##### SOURCE RECORDS

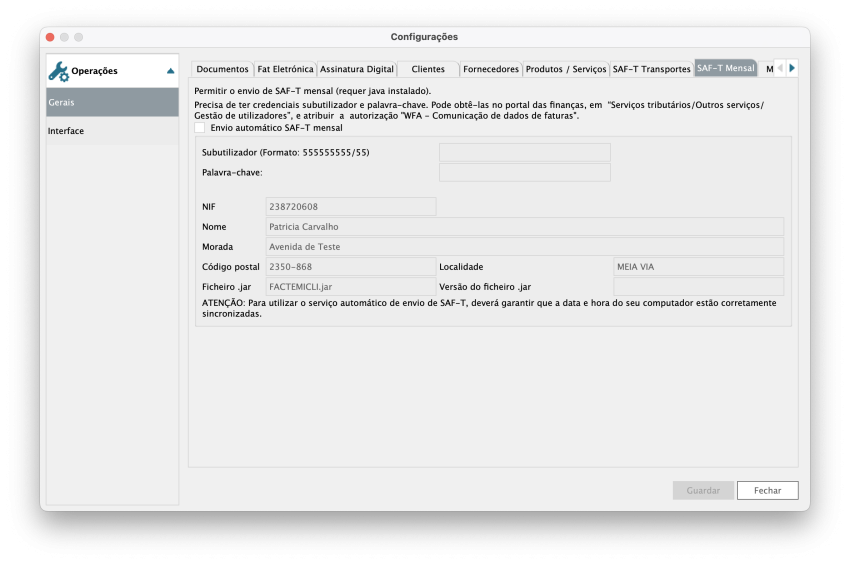Select the Produtos / Serviços tab
Viewport: 850px width, 564px height.
tap(566, 69)
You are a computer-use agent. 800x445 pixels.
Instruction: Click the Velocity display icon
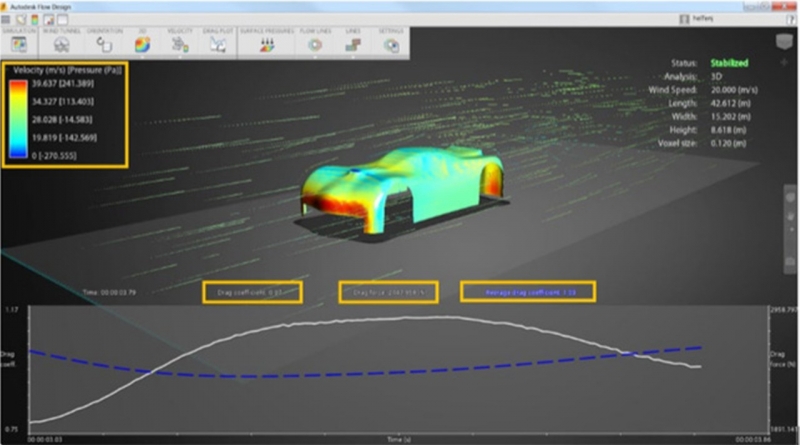click(181, 44)
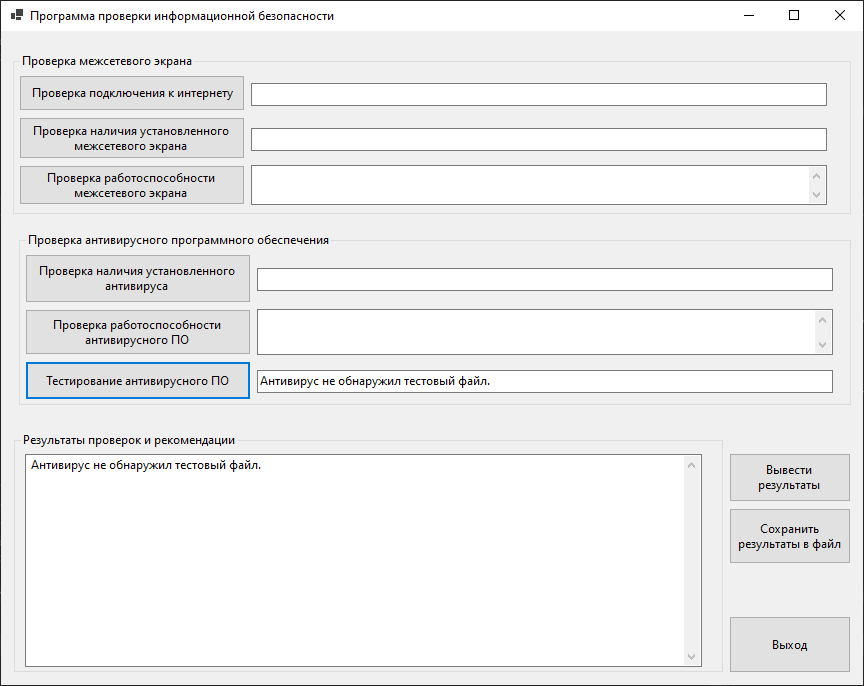Screen dimensions: 864x686
Task: Focus the installed antivirus result field
Action: pyautogui.click(x=545, y=279)
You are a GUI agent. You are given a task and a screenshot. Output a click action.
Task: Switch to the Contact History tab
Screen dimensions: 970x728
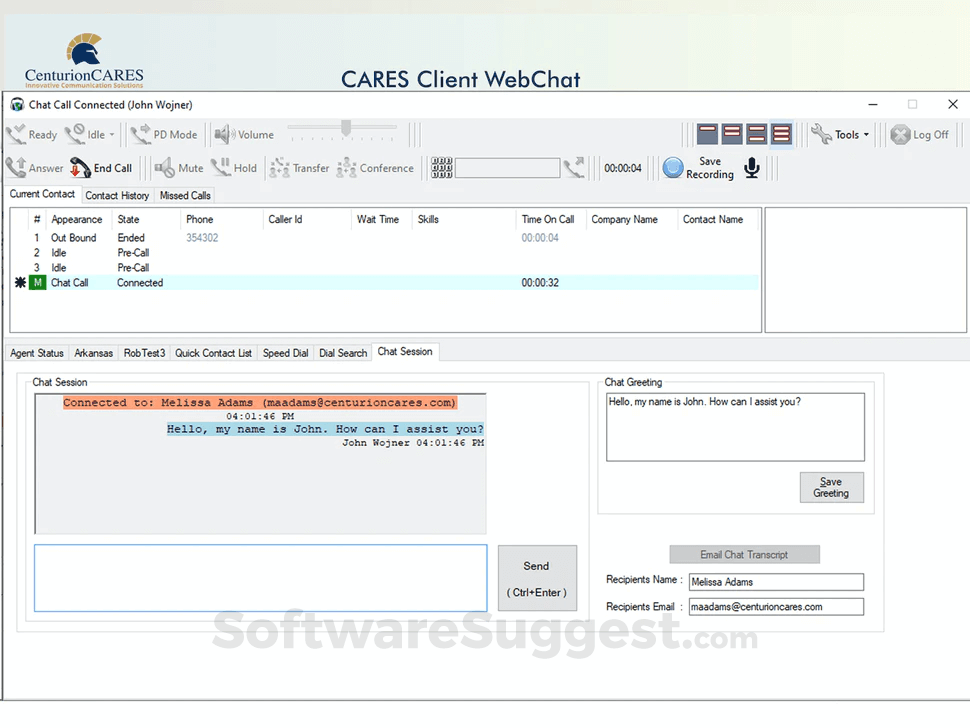point(117,195)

##########

### ASSIGNMENT
The response should be the lines from the one containing "Task: Switch to the Contact History tab" through the final line of the records, reproduced exactly and with every picture left out.

### RESPONSE AREA
Task: Switch to the Contact History tab
Screen dimensions: 970x728
point(117,195)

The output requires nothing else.